Nothing in the testimony or demeanor of the officers even suggests that anything contained in Investigator Morrison's affidavit was either a knowing lie or a falsehood offered in reckless disregard of the truth. Accordingly, defendant has not met his burden to establish by a preponderance of the evidence that the affidavit was false in any material respect. As to the statement in the affidavit about persons "continuously" approaching the house for drugs, the [c]ourt is constrained to observe that it is concerned only with the veracity of the affiant officer and not with that of any non-governmental informant. Franks v. Delaware, supra, 438 U.S. at 170. The officer's testimony is that this conclusion was predicted upon information received from Hoffler and the confidential informant.
. . . .
Here, the affidavit clearly supported a finding of probable cause. Hoffler told the officers he bought drugs from Mr. Haley at 211 Brighton Avenue in East Orange and then accompanied the office[r]s to that location where he identified the house and the defendant. A criminal record check revealed that defendant had prior convictions and arrests for drug offenses and a PSE&G check revealed that the premises was a one-family home with service registered to defendant. The officer applying for the warrant has broad experience and training in drug interdiction and testified that dealers warehouse illicit drugs in their homes or apartments. Given that, and given the deference this [c]ourt owes to the original determination by the [j]udge who approved the warrant, the [c]ourt finds that probable cause existed to justify issuance of the warrant.
. . . .
In the case at bar, Hoffler's identification of defendant and his information about defendant's residence were given to the officer approximately six weeks before the warrant was sought. Defendant was identified as a dealer in illegal narcotics using his home to warehouse his products.
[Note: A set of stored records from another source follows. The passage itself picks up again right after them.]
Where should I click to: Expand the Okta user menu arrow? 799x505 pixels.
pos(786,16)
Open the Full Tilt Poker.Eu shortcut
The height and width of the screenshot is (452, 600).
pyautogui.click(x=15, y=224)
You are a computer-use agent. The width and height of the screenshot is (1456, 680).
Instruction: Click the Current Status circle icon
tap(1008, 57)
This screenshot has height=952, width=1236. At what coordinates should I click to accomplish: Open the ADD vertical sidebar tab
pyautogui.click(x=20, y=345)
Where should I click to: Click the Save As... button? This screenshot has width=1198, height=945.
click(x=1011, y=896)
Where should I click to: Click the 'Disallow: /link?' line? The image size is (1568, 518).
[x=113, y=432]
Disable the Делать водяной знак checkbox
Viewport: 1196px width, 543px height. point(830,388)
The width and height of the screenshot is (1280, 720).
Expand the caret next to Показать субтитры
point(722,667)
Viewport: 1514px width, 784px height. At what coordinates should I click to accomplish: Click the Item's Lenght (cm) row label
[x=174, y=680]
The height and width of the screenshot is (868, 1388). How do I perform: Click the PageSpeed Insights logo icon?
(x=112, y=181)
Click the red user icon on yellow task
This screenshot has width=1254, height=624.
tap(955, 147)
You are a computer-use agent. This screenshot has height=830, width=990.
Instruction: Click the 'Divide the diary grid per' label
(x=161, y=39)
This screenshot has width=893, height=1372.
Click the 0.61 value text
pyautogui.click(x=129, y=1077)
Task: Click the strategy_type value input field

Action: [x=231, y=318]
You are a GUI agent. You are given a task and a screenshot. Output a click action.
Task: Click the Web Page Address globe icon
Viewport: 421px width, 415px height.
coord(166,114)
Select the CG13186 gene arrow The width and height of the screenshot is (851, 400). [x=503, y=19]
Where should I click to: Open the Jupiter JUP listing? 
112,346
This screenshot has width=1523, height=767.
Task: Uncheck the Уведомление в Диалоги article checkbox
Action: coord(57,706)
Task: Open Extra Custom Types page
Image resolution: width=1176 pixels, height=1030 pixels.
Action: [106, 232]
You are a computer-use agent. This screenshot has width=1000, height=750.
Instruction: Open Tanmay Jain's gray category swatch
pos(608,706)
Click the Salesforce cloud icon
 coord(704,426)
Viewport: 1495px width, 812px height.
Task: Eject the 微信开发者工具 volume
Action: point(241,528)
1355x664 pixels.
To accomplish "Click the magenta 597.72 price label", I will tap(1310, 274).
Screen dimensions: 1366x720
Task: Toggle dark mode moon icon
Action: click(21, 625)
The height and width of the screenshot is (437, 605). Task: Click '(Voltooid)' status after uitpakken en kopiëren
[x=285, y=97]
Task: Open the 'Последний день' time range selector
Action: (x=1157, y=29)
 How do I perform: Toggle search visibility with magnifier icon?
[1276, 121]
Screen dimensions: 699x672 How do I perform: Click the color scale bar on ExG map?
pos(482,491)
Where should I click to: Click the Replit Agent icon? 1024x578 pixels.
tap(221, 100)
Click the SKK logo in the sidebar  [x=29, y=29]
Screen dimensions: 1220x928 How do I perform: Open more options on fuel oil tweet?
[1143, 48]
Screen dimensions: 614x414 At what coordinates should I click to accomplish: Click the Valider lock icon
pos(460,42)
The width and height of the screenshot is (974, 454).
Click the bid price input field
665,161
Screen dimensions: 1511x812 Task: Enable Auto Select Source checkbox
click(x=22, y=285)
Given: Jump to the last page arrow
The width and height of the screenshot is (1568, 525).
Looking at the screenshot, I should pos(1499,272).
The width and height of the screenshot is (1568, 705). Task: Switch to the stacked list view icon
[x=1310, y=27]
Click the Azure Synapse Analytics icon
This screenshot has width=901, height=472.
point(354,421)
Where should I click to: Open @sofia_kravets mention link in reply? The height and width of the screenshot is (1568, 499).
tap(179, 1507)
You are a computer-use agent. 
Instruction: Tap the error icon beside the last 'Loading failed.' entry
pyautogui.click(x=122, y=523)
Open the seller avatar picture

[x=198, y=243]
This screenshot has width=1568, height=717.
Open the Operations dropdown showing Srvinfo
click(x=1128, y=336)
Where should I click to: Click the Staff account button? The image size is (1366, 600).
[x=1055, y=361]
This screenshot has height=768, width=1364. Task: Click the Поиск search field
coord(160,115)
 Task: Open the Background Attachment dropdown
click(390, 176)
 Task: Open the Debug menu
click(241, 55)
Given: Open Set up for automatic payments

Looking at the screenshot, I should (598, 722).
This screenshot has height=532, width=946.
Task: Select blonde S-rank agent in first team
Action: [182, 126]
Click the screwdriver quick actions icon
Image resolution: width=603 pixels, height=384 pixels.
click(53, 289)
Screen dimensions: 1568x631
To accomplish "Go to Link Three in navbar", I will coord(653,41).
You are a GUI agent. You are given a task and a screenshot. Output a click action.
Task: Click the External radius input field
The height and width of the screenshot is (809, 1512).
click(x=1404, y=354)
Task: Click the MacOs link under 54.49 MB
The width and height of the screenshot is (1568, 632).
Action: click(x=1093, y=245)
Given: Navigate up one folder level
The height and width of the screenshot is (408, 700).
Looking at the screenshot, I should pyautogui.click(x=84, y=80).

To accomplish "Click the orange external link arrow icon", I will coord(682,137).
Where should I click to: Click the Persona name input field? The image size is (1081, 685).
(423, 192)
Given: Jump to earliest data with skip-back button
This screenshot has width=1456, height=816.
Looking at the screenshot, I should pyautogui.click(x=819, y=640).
Hoffler explained to the officers that his purchase from defendant was not isolated but rather that he had purchased drugs from defendant at defendant's home on "numerous occasions."
Using common sense, it is unrealistic to suggest that probable cause to search defendant's premises vanished after just six weeks. The information from Hoffler is consistent with the belief that defendant continued to practice his unlawful trade and would have had unlawful drugs on his premises on the date the warrant was issued. A dealer's success depends upon his access and availability and it is simply fatuous to suggest that defendant changed his method of operation in a six week period.
The scope of our review is limited. Our obligation is to determine "whether the findings made [by the trial court] could reasonably have been reached on sufficient credible evidence present in the record." State v. Locurto, 157 N.J. 463, 472 (1999) (internal quotation marks omitted) (alteration in original). Based on our review of the record, we are satisfied that the trial court's findings are firmly supported by sufficient credible evidence, and its conclusions predicated on those findings are legally sound. We agree that the police did not violate defendant's right to be free from unreasonable searches and seizures, and we affirm the order denying defendant's motion to suppress substantially for the reasons stated by Judge Kennedy on October 7, 2004.